One of the best features of smart trainers is their ability to provide power numbers. Manufacturers pride themselves on power accuracy. You will see their power accuracy claims printed in large bold font on the front of the box – if it’s a good number of course.
Smart bike trainer’s accuracy is without a doubt an important number to look for when purchasing a smart trainer. You will see it as a +/-x% number. I talk about it a lot in my reviews and usually, you will see a dedicated section for testing the manufacturer’s accuracy claim.
When deciding to purchase a trainer, is power accuracy something you need to worry about? To answer that question, there are two things we need to look at: The software you intend to use for training and whether you own or don’t own a powermeter, and of course, you intend to use power for training and you care about the accuracy – which I think you do since you are reading this post.
POWERMETER vs YOUR SMART TRAINER
If you own a powermeter, you probably want your trainer power number to match or come very close to your powermeter readings. But that’s not entirely necessary.
This really depends on the software you use. If you use Zwift or TrainerRoad for example, then you can just use your powermeter as the source–and you should do that. It’s what you use when you ride outside and you should use the same the same source for all your training. If you use ERG mode for structured training, both applications support powermatch–meaning they will use your powermeter as the source to reach your target power and control the trainer’s resistance accordingly. Basically, they will totally ignore what your trainer’s powermeter say. The power number you will see on the screen and record is coming from your powermeter, not the trainer.
However, if you use a different training application that doesn’t support power match – and most of them don’t, then you probably should worry about how accurate your trainer is.
Let’s assume you have an FTP of 300 watts, your structured workout says to do 2×20 minutes at 290 watts and you would like to use ERG mode. Let’s assume the trainer is off by 5%, which is usually the case with most good wheel-on trainers. Assuming the trainer is 5% higher, then you will be doing this workout at 305 watts. This workout is very hard to begin with, and you will probably fail the workout. If your trainer measure 5% lower, then you will be doing it at 275 watts and the workout will feel a lot easier and you might not be getting the full benefit from the workout.
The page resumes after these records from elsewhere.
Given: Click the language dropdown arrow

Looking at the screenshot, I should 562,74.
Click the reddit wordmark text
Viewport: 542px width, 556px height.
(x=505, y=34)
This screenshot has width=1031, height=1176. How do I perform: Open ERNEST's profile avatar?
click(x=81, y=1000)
This is also assuming the trainer is calibrated correctly. I have seen some trainers read +/-10% or even more when not calibrated correctly.
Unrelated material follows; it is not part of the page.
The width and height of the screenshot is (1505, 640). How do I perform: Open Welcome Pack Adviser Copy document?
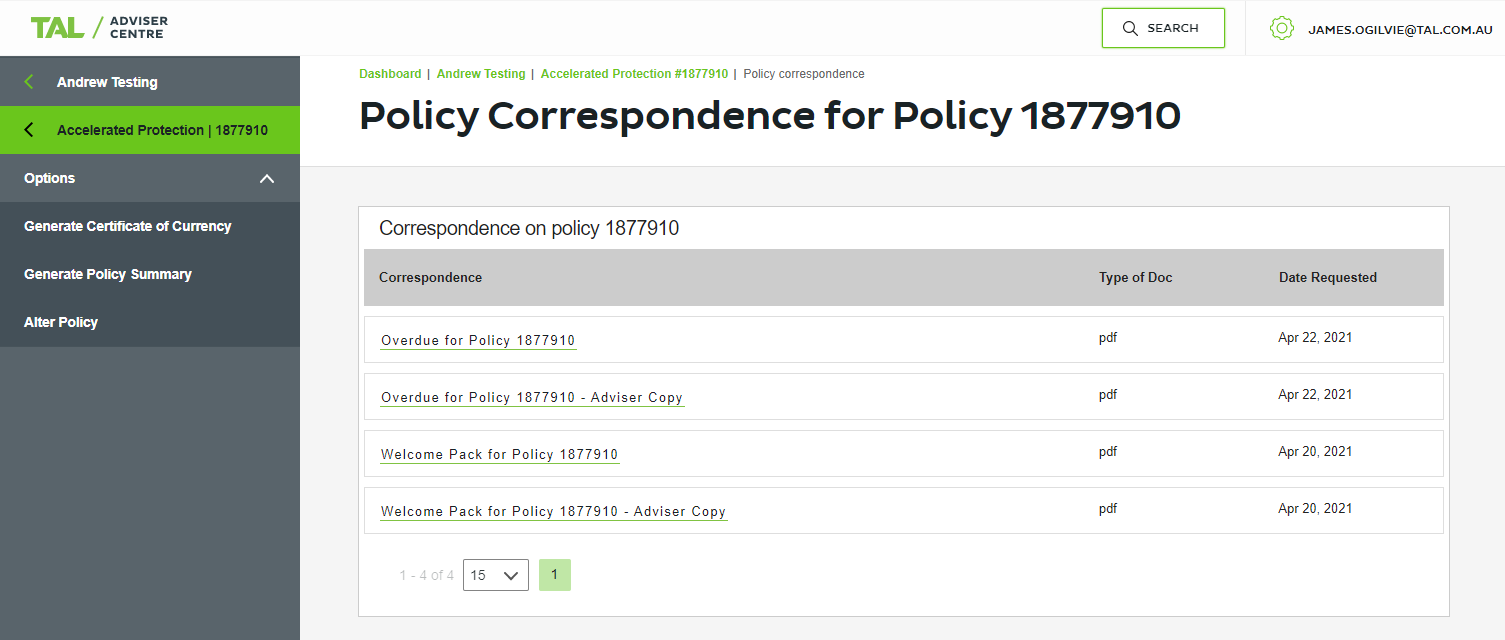pos(554,512)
So if you like to train in ERG mode and the software you use doesn’t support powermatch, then you should invest in a trainer with an accurate powermeter.
If you don’t own a powermeter and you have no idea what your FTP is, then the +/- number might not matter so much to you. What’s important is getting the same constant measurement everytime you use your smart trainer.
With indoor training, speed doesn’t matter. Don’t even bother looking at it and don’t mention your average indoor speed to other cyclists on your group rides. What matters when training indoors is your power. That’s the only repeatable metrics you will have and you want to be obsessed about. Notice how I said repeatable? You want to be able to trust the trainer to repeat these numbers every ride so you can have a reliable metric to measure your training effect.
As long as the trainer is off by 3% every ride, then you have good repeatable numbers. It might be +3% or -3% when compared to a power meter. But as long as it’s always off by 3% then you are good. You might not be happy when you decide to try a real power meter because you suddenly see lower numbers or higher number, but that doesn’t really matter. What’s important here is you have a good reliable measurement produced by your trainer that you can use to measure your training every time you jump on that bike.
If you plan on riding a lot on virtual courses such as Zwift, or simulating a course that you plan on racing, then accurate power becomes more important. In virtual riding, speed is calculated based on watts/kg and some applications might include additional physics to it such as equipment used, weather, road surface, etc. to calculate your speed. But the two main metrics you have control over is watts and your weight.
In Zwift, for example, you have the option to use your powermeter or trainer as the power source. It will also include your weight and additional in-game physics to propel your avatar. If you plan on racing and your trainer is broadcasting inaccurate numbers, you will end up falsely inflating your ego and pissing a lot of people off. In this case, an accurate trainer is something to consider if you don’t have a powermeter.